§ Excerpted data

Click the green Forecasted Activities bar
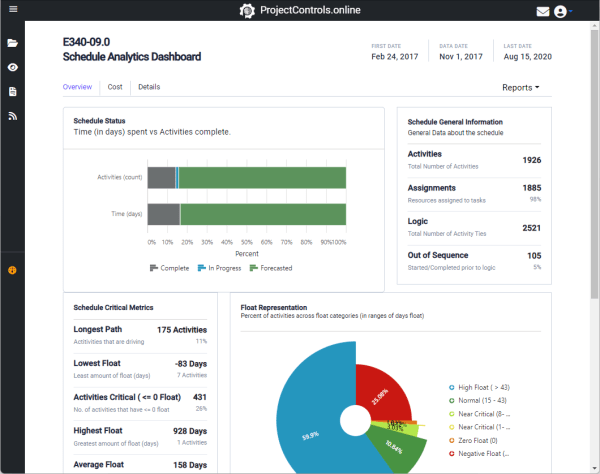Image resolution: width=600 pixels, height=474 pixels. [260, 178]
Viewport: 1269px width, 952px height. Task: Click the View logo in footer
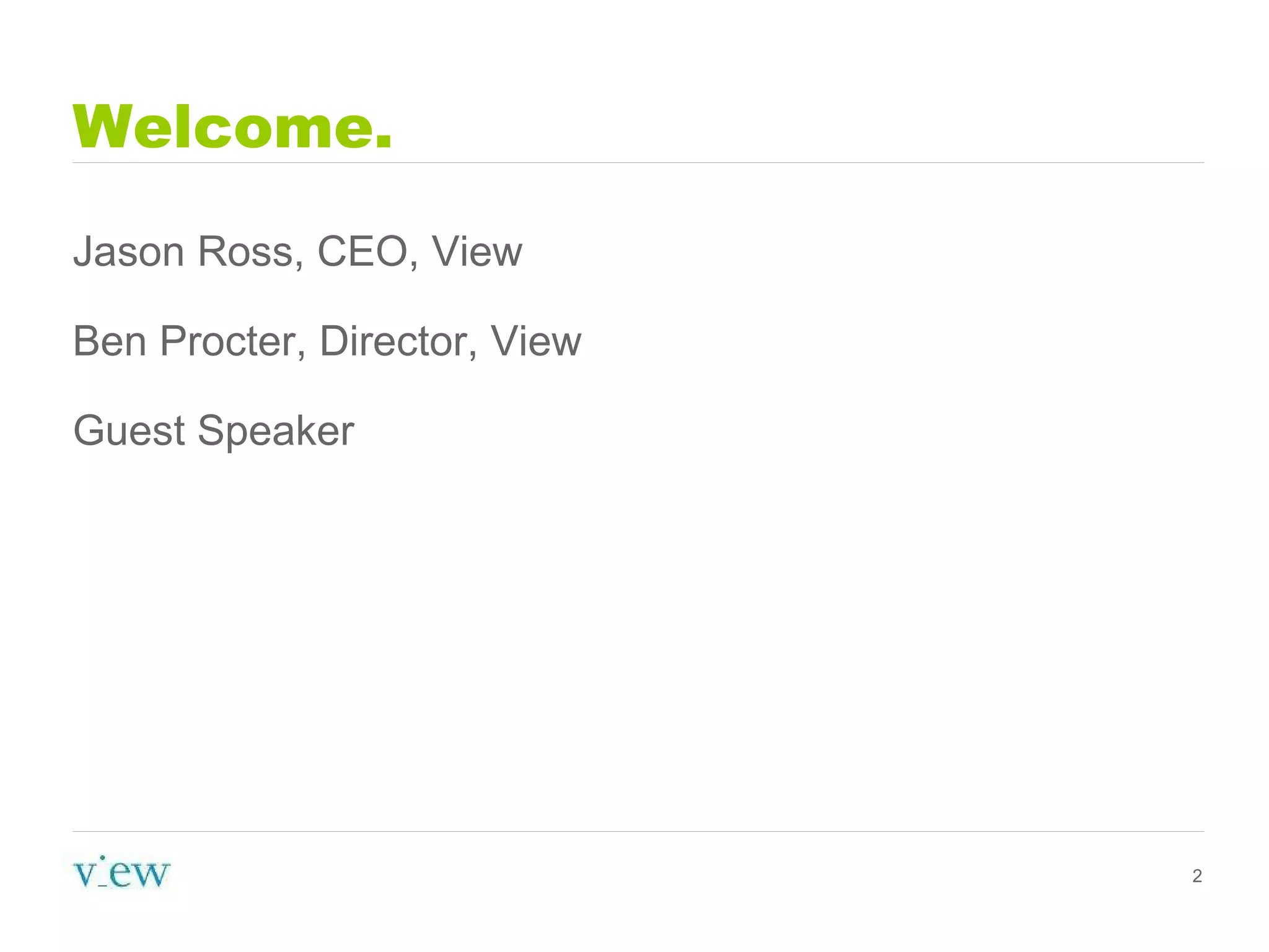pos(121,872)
...
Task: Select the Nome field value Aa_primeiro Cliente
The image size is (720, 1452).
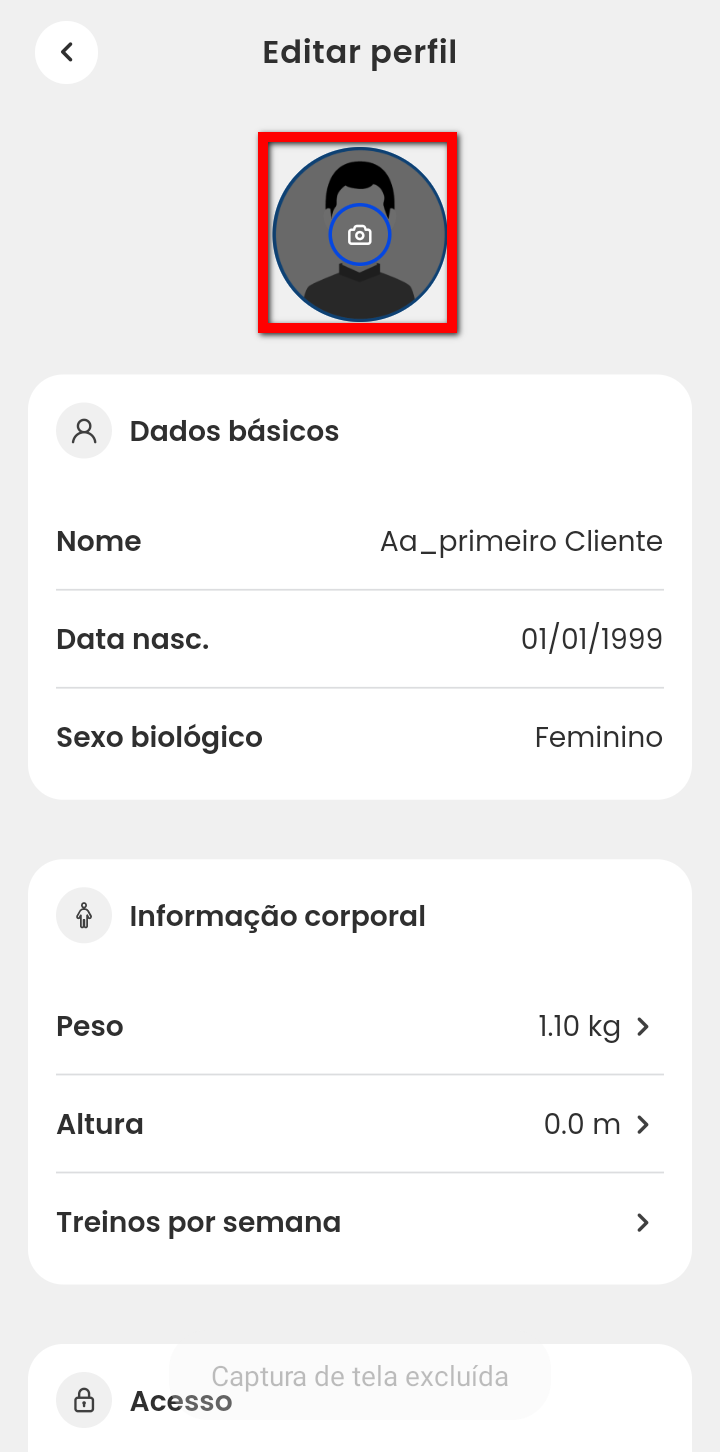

§ Your assignment
Send back exactly the lines of the listing above starting at the one with "Task: Select the" and ending at the one with "The image size is (720, 1452).", inclusive, and no others.

§ Completed exercise
Task: Select the Nome field value Aa_primeiro Cliente
The image size is (720, 1452).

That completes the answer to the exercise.